VACCINATION logistics and children’s welfare in question were the issues debated by columnists and contributors in the newspapers.
The Daily Express
Ann Widdecombe questioned why 30,000 NHS volunteers had not yet been mobilised to help deploy the vaccine.
“The PM has ordered a review of the ludicrous bureaucracy which means that temporarily returning NHS workers, including doctors, are supposed to fill in umpteen forms proving they are trained in everything from fire safety to diversity,” she said. “He doesn’t need a review but should simply issue a command that all volunteers need to be able to give jabs is proof of where and in what capacity they last worked in the NHS and that should be all that needs checking. It isn’t rocket science.”
She said it was simple common sense that we needed to get ‘as much immunity into the population in the shortest space of time.’
The Guardian
Angela Rasmussen, a virologist at the Georgetown Center for Global Health Science and Security. and Ilan Schwartz, an infectious diseases doctor at the University of Alberta, said the argument that a second dose of an mRNA vaccine could be delayed was not supported by the science.
“There is a significant risk that a single shot would be inadequate, particularly for elderly people, the group most in need of protection,” they said. “It is well-known that age diminishes the duration and magnitude of immune responses, and we cannot gamble the safety of the most vulnerable based on an intriguing preliminary result.”
They said the development of the vaccines in record time was a true triumph of modern science.
“We must not snatch defeat from the jaws of victory by administering vaccines in any way besides that for which they were carefully evaluated.”
The Daily Mail
Sarah Vine said it was clear children were becoming third class citizens in the pandemic.
“ Their education, their rights, future and wellbeing — not to mention their mental health — during this pandemic have been treated as if secondary to everyone else’s,” she said. “The point is that you cannot just put children’s dreams on hold.
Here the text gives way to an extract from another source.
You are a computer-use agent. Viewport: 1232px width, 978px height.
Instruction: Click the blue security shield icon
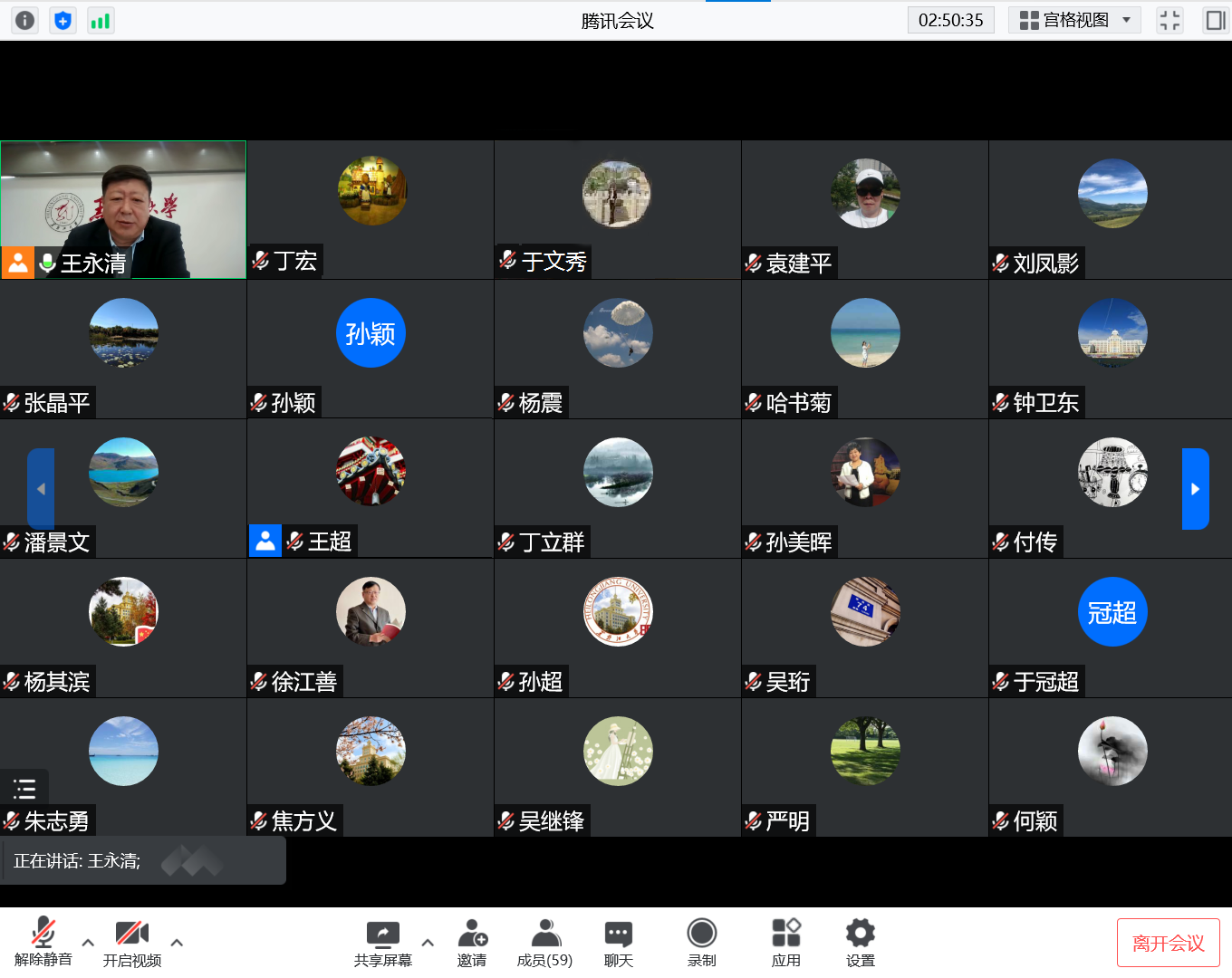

No one gets a second childhood. No one gets to be 15 or 17 again; once it’s gone, it’s gone.”
She said for many children the prospect of making up ground lost in online learning with exams was a glimmer of hope.
“Take that away, and what’s the point in getting out of bed in the mornings? As the daughter of one friend said to me: ‘It’s like no one cares any more’,” she added.
“We simply can’t keep shutting down schools — or society in general — indefinitely. We must strain every sinew and explore every possibility to get schools open, and keep them that way.”